2013-07-13 5 min read

    There are countless posts discussing the business and marketing challenges when building a marketplace but I wanted to discuss the issues on the tech side. While we ran into technical challenges building Pressi they were mostly issues with scaling and dealing with the various social network APIs. With Makers Alley, we didn’t run into scaling or API issues but had to deal with a ton of functionality in order to be seen as a credible marketplace. Individually, the features are simple for an intermediate developer to build but there are a lot of them with varying degrees of nuance and logic that need to be worked out.

    Note that some of these issues are only applicable to “maker” marketplaces where the merchants make the pieces to order. In those cases, I refer to them as makers rather than merchants.
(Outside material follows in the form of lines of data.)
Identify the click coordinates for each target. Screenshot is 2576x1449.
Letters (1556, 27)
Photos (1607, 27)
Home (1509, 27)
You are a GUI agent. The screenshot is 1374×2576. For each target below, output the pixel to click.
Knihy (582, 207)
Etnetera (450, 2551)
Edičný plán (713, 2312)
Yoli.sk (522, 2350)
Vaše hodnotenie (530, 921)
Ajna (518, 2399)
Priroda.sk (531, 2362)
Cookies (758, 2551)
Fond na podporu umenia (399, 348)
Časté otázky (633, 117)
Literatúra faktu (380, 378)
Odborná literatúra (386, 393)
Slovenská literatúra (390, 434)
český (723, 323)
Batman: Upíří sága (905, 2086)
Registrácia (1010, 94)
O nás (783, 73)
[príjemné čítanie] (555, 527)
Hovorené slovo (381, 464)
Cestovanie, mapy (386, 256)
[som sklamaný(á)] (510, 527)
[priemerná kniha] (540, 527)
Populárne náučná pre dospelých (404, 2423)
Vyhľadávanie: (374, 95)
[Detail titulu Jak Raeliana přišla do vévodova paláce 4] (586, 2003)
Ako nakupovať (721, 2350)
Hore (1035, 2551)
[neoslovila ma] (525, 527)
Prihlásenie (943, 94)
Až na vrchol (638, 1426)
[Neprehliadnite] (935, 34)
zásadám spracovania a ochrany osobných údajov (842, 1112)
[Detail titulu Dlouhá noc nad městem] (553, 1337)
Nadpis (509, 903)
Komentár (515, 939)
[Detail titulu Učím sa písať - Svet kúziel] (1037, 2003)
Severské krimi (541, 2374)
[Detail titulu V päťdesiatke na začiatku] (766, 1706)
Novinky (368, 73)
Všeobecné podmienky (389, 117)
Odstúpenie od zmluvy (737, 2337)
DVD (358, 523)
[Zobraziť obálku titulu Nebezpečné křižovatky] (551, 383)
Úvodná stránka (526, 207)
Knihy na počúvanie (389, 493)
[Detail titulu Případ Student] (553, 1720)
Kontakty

    In no particular order:

    • Payments: Stripe and Balanced have made this significantly simpler but one thing to watch out for is that you will need to have a merchant signup process to collect the required regulatory information if you want to automate disbursements.
    • Shipping and Tracking: Makers take a different amount of time to make each piece. Buyers should know this information before placing an order and makers need to be able to change it depending on their schedule and order load. Merchants need the ability to mark an order as shipped and possibly provide a tracking number to the buyer. You should notify buyers when their order has shipped.
    • Logistics: While you're not holding inventory, you're charging customers and expect the merchants to fulfill their end of the agreement. How do you deal with a merchant sending an order late or not being able to fulfill an order? Do you want to have merchants approve every order they receive or do you assume that they'll be able to fulfill it? How about a single order containing items from many merchants?
    • Returns: No matter how good the products are there will always be someone who's unhappy with an item and you need to have a return/refund policy. For small items it's simple to figure out the logistics but how do you deal with someone wanting to return a dining table to a merchant a few states away? Where should the item be sent and who's responsible for paying the shipping and handling cost? What happens to the returned item?
    • Messaging: We discovered this a bit late but customers really want a way to talk to the merchant. Some buyers will want to customize an order and may want to both send exchange photos with the merchant to make sure they're getting what they want.
    • Shopping Carts: There are a bunch of existing solutions out there but we weren't able to find one that fit the needs of a two sided marketplace that supported customizable product options. there are a lot of things we take for granted when using a full fledged site like Amazon - making changes to your shopping cart, buying from multiple merchants, applying rebates and discounts, and getting recommendations. A possible edge case is merchants running out of inventory while someone is going through the checkout process.
    • Orders: Both merchants and buyers need to see a history of their orders. The implication is that once an order is placed it needs to be immutable and timestamped so that changes to the items are only reflected going forward. In addition, orders can get messy since a single order may be spread out across multiple merchants and items. What happens if one merchant can fulfill their half of the order while the one can't? Do you issue a refund for part of the order? What if the customer only wanted the items as a package deal?
    • Taxes: At some point you need to start dealing with taxes with each state having their own regulations and rates. We haven't implemented the details here yet but I suspect interstate commerce can get complicated quickly.
    • Reviews: Before a purchase, buyers want to see reviews of an item. After a purchase, buyers may want to rate and review the items. Should merchants have the ability to respond or challenge a review?
    • Search: This is a big one. Buyers need to be able to quickly find what they're looking for or they'll give up and go somewhere else. What criteria can users search for? Are you going to deal with typos and misspellings? Should you support faceting? How should you tier your prices? Do you need to support geospatial search? This is probably the biggest piece that requires understanding your audience and tailoring the search experience to them.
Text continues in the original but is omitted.